The CBT Model — Thoughts, Feelings, and Behaviors

Understanding the CBT model helps families make sense of what their loved one is working on in treatment — and sometimes illuminates patterns in the family's own responses as well.

Automatic Thoughts

The rapid, often unconscious thoughts that arise in response to specific situations — 'I'm going to fail,' 'No one likes me,' 'Something terrible is about to happen.' These thoughts feel like facts to the person having them, but CBT treats them as hypotheses — beliefs that can be examined, tested, and revised. Identifying automatic thoughts is the first step of CBT.

Cognitive Distortions

Patterns of systematic error in thinking that characterize depression, anxiety, and other conditions. Common cognitive distortions include: catastrophizing (assuming the worst possible outcome), all-or-nothing thinking (seeing situations in black and white), mind reading (assuming you know what others think), personalization (taking responsibility for events outside your control), and overgeneralization (drawing broad negative conclusions from a single event).

Behavioral Activation and Exposure

The behavioral component of CBT. Behavioral activation (primarily for depression) involves scheduling engagement with activities that are meaningful or pleasurable, combating the withdrawal and avoidance that depression produces. Exposure (primarily for anxiety disorders) involves gradually and systematically confronting feared situations or stimuli in a controlled, therapeutic context — reducing the fear response through repeated non-catastrophic exposure.

Between-Session Homework

CBT is distinctive in its use of structured between-session assignments — thought records, behavioral experiments, exposure hierarchies. This homework is not supplementary — it is central. The skills learned in session must be practiced in real life to become effective. What the person does between sessions largely determines how quickly and thoroughly they benefit.

What to Expect

What CBT Looks Like in Practice

Structure and Goal-Orientation

CBT sessions are more structured than many people expect from therapy. There is typically an agenda for each session, a review of the previous week's homework, active skill work, and assignment of new practice tasks. This structure is intentional — CBT is a skills-based therapy, and skills require practice to become effective. The structure also makes progress more measurable.

Time-Limited Course of Treatment

Standard CBT for depression or anxiety is typically 12–20 sessions — significantly shorter than traditional psychotherapy. The goal is not indefinite support but the acquisition of durable skills the person can apply independently. For more complex presentations, courses of treatment may be longer. In intensive residential or PHP settings, CBT may be delivered daily in a condensed format.

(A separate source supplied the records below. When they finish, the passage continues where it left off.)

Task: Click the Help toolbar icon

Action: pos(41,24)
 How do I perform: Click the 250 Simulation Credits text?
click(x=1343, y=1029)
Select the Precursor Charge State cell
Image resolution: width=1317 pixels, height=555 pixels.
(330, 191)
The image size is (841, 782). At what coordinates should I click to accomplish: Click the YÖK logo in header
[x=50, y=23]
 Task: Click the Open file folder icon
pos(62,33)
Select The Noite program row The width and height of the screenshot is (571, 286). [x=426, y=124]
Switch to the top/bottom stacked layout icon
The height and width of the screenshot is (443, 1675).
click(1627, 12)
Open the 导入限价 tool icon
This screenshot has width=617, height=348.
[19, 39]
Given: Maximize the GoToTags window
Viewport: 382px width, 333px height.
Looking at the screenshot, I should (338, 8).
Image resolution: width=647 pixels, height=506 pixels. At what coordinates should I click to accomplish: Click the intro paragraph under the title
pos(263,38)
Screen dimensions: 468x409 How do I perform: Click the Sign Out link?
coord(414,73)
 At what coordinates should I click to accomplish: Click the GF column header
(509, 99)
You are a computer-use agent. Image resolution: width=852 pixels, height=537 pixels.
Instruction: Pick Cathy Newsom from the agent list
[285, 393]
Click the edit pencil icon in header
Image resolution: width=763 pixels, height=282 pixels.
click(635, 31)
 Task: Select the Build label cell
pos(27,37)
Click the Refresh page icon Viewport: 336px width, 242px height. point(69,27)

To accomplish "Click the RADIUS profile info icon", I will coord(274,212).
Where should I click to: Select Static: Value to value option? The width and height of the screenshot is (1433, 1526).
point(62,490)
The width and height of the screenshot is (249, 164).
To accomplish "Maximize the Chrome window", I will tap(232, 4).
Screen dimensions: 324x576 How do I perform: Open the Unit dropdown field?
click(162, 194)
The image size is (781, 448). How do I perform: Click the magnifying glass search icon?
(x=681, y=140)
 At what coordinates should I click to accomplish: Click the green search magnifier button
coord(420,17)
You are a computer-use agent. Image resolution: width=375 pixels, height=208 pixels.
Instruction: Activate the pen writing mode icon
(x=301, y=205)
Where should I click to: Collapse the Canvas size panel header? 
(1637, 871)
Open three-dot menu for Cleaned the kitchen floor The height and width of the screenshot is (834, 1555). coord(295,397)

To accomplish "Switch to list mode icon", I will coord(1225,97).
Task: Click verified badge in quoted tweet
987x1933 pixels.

Active Participation Required

CBT requires active participation — not just attendance. The person must be willing to examine their thinking, complete homework between sessions, and engage with exposures or behavioral experiments that may be uncomfortable. Families can support this by creating a home environment that reinforces practice, not one that makes it unnecessary.

CBT Is Not Just for Adults

CBT has a strong evidence base for children and adolescents as well as adults, adapted for developmental stage. Family involvement is particularly important in CBT for younger people — parents are often taught parallel skills and invited into sessions to support the implementation of skills at home.

What Families Can Do

How to Support CBT From the Outside

Don't Provide Reassurance That Undermines Exposure

If your loved one is working on anxiety using CBT, their therapist is likely building an exposure hierarchy — a graduated plan for confronting feared situations. The family's role is to support this process, not to shield the person from it. Repeatedly providing reassurance or helping them avoid feared situations reinforces anxiety and works against the exposure work.

Ask How You Can Support the Homework

CBT homework is where the skills are built. Ask your loved one whether there is anything you can do to support their between-session practice — whether that means creating space for it, not interrupting when they're working on thought records, or simply acknowledging that they're doing difficult work.

Don't Reinforce Cognitive Distortions

Families sometimes inadvertently reinforce the cognitive distortions CBT is targeting — agreeing with catastrophic thinking, participating in avoidance, or providing excessive reassurance. This is usually done out of love and a desire to reduce the person's distress. But it maintains the distortion rather than challenging it. Your loved one's therapist can guide you on how to respond helpfully.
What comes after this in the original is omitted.